Afghan and NATO officials say that anecdotal evidence suggests that in order to keep their trucks moving — and to keep up their business — some companies may sometimes pay Taliban fighters not to attack, to sometimes mount attacks on competitors, or, as is suspected in the case in Maidan Shahr, to attack NATO forces.
“It would be my expectation that people might create their own demand,” said Maj. Gen. Nick Carter, the commander of NATO forces in southern Afghanistan.
I don't know about the too much water under the bridge for a compensation for Palestinians. After all Jewish organizations are still suing for compensations for WWII.
Sigh. I used to love, love, love Fafblog, and all the great funnies you wrote.
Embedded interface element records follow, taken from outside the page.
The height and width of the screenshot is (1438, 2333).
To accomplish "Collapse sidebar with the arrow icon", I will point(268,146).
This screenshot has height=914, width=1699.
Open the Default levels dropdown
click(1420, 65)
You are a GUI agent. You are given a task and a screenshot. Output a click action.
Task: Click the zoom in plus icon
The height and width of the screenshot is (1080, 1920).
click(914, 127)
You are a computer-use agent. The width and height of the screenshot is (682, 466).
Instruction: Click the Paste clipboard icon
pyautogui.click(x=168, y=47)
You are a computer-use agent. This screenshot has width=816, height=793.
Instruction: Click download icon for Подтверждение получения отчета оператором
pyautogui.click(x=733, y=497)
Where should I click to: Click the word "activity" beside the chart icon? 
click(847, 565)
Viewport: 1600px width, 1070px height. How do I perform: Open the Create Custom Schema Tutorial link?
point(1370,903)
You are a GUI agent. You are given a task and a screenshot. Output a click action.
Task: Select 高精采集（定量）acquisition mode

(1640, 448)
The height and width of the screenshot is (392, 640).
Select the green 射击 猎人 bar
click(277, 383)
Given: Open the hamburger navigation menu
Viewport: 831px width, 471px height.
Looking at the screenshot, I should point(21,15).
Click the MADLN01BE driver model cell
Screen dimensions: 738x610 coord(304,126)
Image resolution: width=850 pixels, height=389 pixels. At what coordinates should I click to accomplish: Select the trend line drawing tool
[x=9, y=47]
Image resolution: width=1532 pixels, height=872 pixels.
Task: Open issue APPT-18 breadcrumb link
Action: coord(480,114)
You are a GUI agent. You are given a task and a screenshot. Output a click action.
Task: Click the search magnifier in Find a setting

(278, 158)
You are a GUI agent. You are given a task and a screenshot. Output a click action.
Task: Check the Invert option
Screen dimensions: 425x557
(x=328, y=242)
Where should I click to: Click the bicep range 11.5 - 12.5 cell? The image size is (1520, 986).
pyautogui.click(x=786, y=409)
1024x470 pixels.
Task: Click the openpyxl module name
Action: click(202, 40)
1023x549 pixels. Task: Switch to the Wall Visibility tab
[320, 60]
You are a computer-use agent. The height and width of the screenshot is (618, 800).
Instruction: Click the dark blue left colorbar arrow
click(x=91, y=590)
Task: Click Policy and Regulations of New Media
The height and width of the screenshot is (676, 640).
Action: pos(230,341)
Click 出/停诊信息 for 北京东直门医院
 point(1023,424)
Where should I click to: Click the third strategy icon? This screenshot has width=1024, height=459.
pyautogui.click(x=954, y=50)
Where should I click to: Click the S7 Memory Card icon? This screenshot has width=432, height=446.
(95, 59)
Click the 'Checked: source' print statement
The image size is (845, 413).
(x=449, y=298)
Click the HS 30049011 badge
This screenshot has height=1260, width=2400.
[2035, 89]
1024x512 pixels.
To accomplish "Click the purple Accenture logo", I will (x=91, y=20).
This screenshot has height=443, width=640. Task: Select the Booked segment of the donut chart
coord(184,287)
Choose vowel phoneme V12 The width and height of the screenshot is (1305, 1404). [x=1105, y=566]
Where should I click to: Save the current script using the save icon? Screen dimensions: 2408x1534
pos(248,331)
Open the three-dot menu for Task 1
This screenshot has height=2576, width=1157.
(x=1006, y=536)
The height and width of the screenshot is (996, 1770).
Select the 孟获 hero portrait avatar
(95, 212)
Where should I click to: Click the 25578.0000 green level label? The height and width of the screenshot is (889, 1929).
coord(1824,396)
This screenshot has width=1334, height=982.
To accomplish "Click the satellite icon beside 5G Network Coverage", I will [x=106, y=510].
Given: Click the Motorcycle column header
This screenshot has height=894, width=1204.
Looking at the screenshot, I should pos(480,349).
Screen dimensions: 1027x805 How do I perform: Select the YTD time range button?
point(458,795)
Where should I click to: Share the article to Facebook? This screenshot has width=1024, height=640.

Now, however, you have become boring and tedious with your senseless Obama-bashing and Israel-hating. It’s almost as though there is no war crime or atrocity that could be committed in the world that would satisfy you. Why I suppose in your little froo-froo fantasy world you'd just let aid workers into Gaza without shooting them or anything? Grow up!
History confirms that the only result of invading Afghanistan is failure. How long do we gotta pay for stayin the course before we can take our course and go home?
Kittens in Afghanistan rescued by Marines
Are the fabulous threesome at this very moment in deep cover somewhere in the Middle East preparing to cover the coming war. Risking all in order to reveal the true story behind the story. Ready to count the bodies as they pile up and up. Or are they lounging in the Hamptons again this summer? Preparing for the high season with the glittering parties and glittering hotties, amateur and pro alike? Flying from pillar to post, beach to mansion in a fiery red Ferrari?